The U.S. Food and Drug Administration today approved Opdivo (nivolumab) to treat patients with advanced (metastatic) renal cell carcinoma, a form of kidney cancer, who have received a certain type of prior therapy. “Opdivo provides an important therapy option for patients with renal cell carcinoma,” said Richard Pazdur, M.D., director of the Office of Hematology and Oncology Products in the FDA’s Center for Drug Evaluation and Research. “It is one of few therapies that have demonstrated the ability to extend patients’ survival in treating this disease.” Torisel (temsirolimus), approved in 2007, is the only other FDA-approved therapy that has demonstrated overall survival in renal cell cancer.

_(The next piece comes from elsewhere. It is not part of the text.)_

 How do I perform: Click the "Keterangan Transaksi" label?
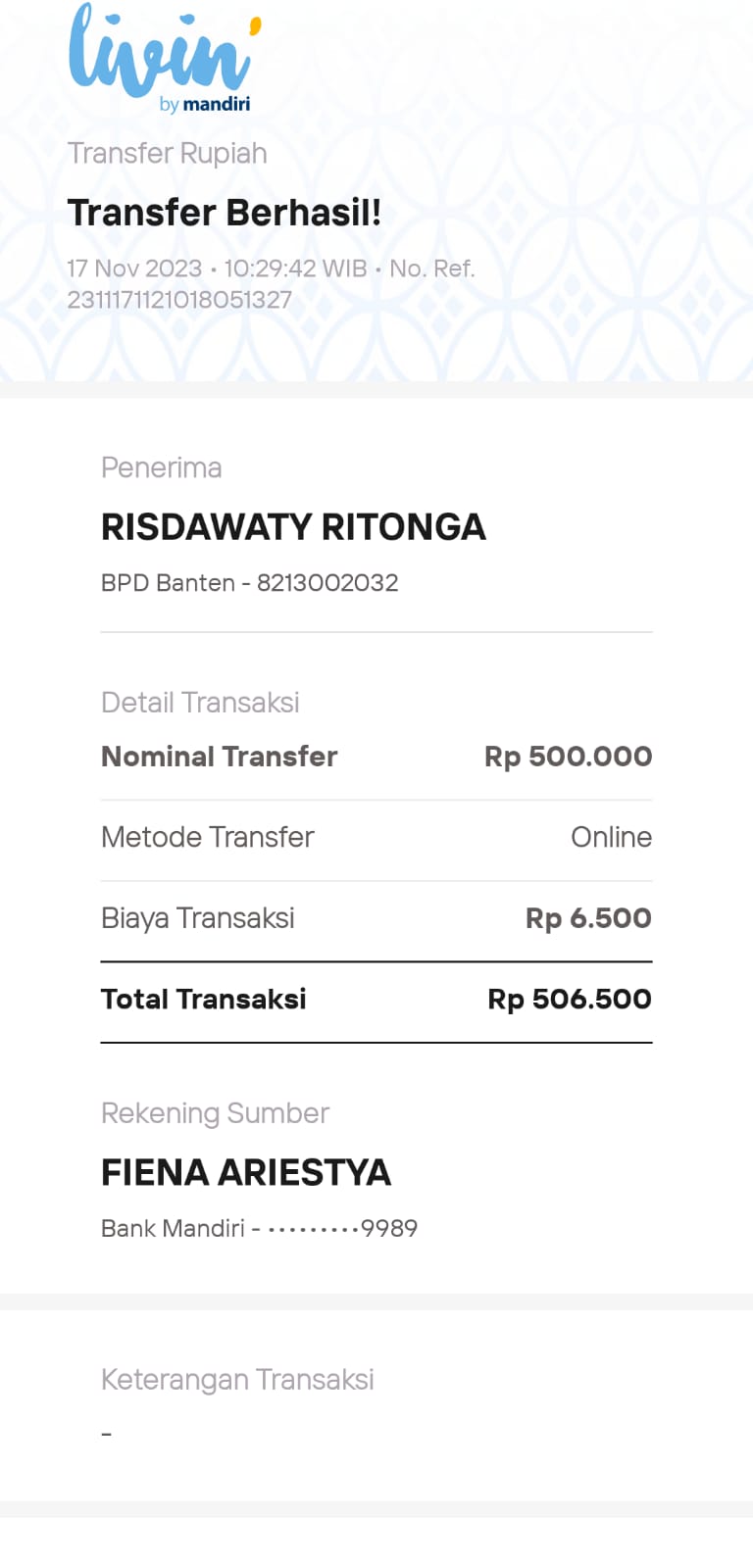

Renal cell carcinoma is the most common form of kidney cancer in adults and forms in the tissues of the kidney that make urine. The National Cancer Institute estimates 61,560 new cases and 14,080 deaths from kidney and renal pelvis cancer in the United States this year.

“Additionally, Opdivo’s extended indication, from melanoma and non-small cell lung cancer to renal cell cancer, demonstrates how immune therapies can benefit patients across a wide range of tumors,” continued Dr. Pazdur.

Opdivo works by targeting the cellular pathway known as PD-1/PD-L1 (proteins found on the body’s immune cells and some cancer cells). By blocking this pathway, Opdivo may help the body’s immune system fight cancer cells. Opdivo is intended for use in renal cell carcinoma in patients who have received prior anti-angiogenic therapy (treatments that interfere with the blood vessels that contribute to the growth of cancerous cells).

The safety and efficacy of Opdivo for this use were demonstrated in an open-label, randomized study of 821 patients with advanced renal cell carcinoma whose disease worsened during or after treatment with an anti-angiogenic agent. Patients were treated with Opdivo or another type of kidney cancer treatment called everolimus (marketed as Afinitor). Those treated with Opdivo lived an average of 25 months after starting treatment compared to 19.6 months in those treated with Afinitor. This effect was observed regardless of the PD-L1 expression level of patients’ renal cell tumors. Additionally, 21.5 percent of those treated with Opdivo experienced a complete or partial shrinkage of their tumors, which lasted an average of 23 months, compared to 3.9 percent of those taking Afinitor, lasting an average of 13.7 months.

The most common side effects of Opdivo for this use are conditions relating to abnormal weakness or lack of energy (asthenic conditions), cough, nausea, rash, difficulty breathing (dyspnea), diarrhea, constipation, decreased appetite, back pain and joint pain (arthralgia).

Opdivo also has the potential to cause serious side effects that result from the immune system effect of Opdivo (known as “immune-mediated side effects”). These severe immune-mediated side effects involve healthy organs, including the lung, colon, liver, kidneys, hormone-producing glands and the brain.

The FDA granted the Opdivo application a breakthrough therapy designation, fast track designation, and priority review status. These are distinct programs intended to facilitate and expedite the development and review of certain new drugs in light of their potential to benefit patients with serious or life-threatening conditions.

Opdivo is marketed by Bristol-Myers Squibb based in Princeton, New Jersey. Torisel is marketed by Pfizer, based in New York, New York. Afinitor is marketed by Novartis Pharmaceuticals of East Hanover, New Jersey.

The FDA, an agency within the U.S. Department of Health and Human Services, protects the public health by assuring the safety, effectiveness, and security of human and veterinary drugs, vaccines and other biological products for human use, and medical devices. The agency also is responsible for the safety and security of our nation’s food supply, cosmetics, dietary supplements, products that give off electronic radiation, and for regulating tobacco products.